Recheck and Refocus on Your Spiritual Disciplines.

Your pause has given opportunity to refocus on devotion time and deepening prayer. How will you shift your schedule and focus to keep up these disciplines? Give thought to how your previous schedule has crowded out much needed soul care. Make the necessary changes.

Develop Healthy Rhythms of Rest, Eating Habits, Exercise, and Work.

You’re not invincible. Admit it. Admit your weaknesses and the need to avail yourself of the normal (divinely ordained) patterns of life that will keep your body and mind in good condition. You’re a steward of the temple of the Holy Spirit, so be a faithful steward.

Are there some new rhythms of sleep/rest, eating, and exercise that you need to fold into your life? If you don’t get enough sleep (that will vary from person to person), you will lack energy and concentration power. If you don’t have a healthy diet, health decline will catch up with you. If you don’t exercise (you need not be an exercise fanatic), your body will not handle well the stress of ministry.

Above All, Fix Your Hope on Christ.

When the seventy-two (or seventy) returned from intense ministry, they were elated by their success. Even the demons were subject to them in Jesus’ name. Jesus acknowledged that he saw Satan fall like lightning from heaven. Yet he didn’t keep their focus on ministry success. Instead, Jesus said, “Do not rejoice in this that the spirits are subject to you, but rejoice that your names are written in heaven” (Luke 10:17–20).

If you return to the work of ministry without recalibrating the mind and heart to live in the hope that is yours in Christ, then you’ve wasted the lessons the Lord has been teaching you post-depletion. Find your joy and satisfaction in Christ, not in ministry, not in the next sermon, not in the next big event. Glory in Jesus. Rejoice that your name is written in heaven. Live in the hope bound up in the gospel of Jesus Christ.

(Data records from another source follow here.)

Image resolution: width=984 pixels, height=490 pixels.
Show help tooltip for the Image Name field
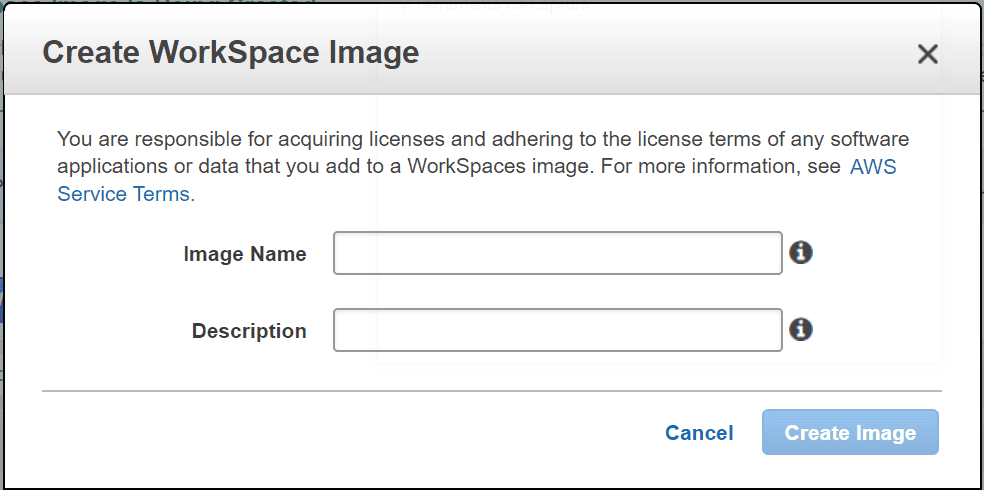(x=800, y=253)
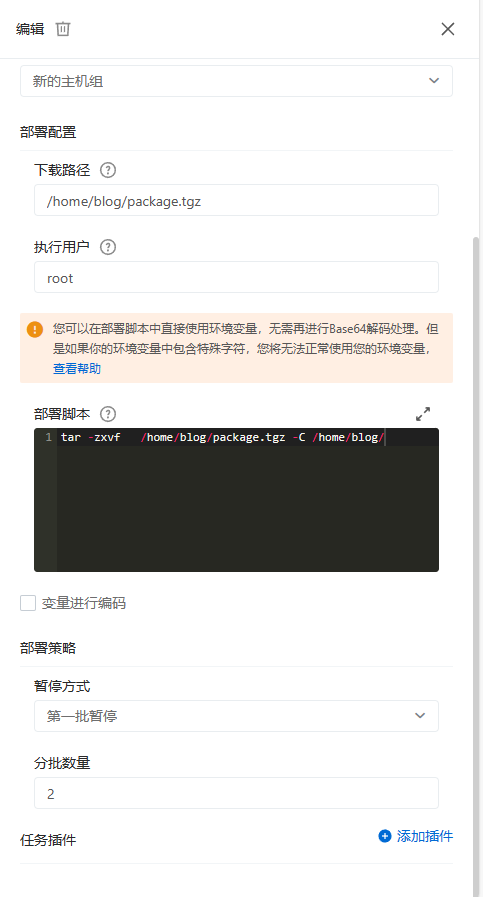This screenshot has width=483, height=897.
Task: Open help icon next to 下载路径
Action: 108,170
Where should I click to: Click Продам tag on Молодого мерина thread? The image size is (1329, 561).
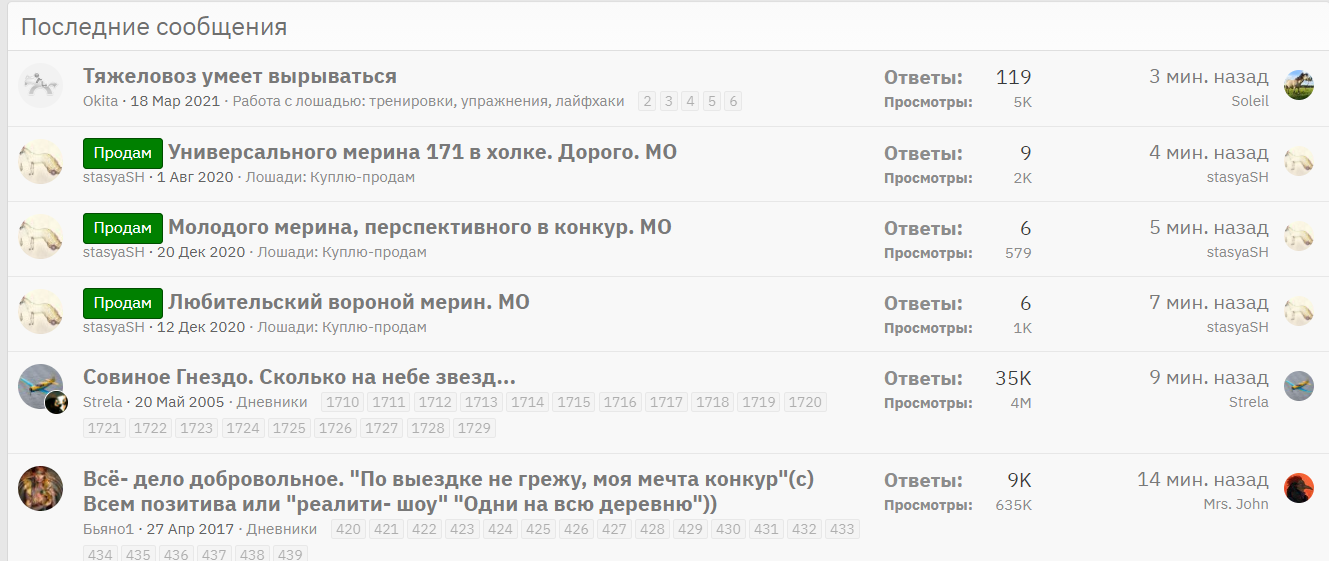pyautogui.click(x=122, y=228)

I’d suggest that you’ll probably need a number of rekindling times through the years of pastoral ministry. That’s normal, brothers. Follow the pattern (or develop your own) so that you have a process to follow when you sense ministry depletion. You could even use this pattern as part of a church-granted sabbatical. Be conscious of your limits so that you avoid the “burn-out” stage where you’re ready to quit and lack the energy or emotion to continue pastoring, or worse, experience a physical or emotional breakdown. Read your body and mind well. Know when it’s time to pause, concentrate, divert, and recalibrate so that by the grace of God, you might serve as an undershepherd for decades.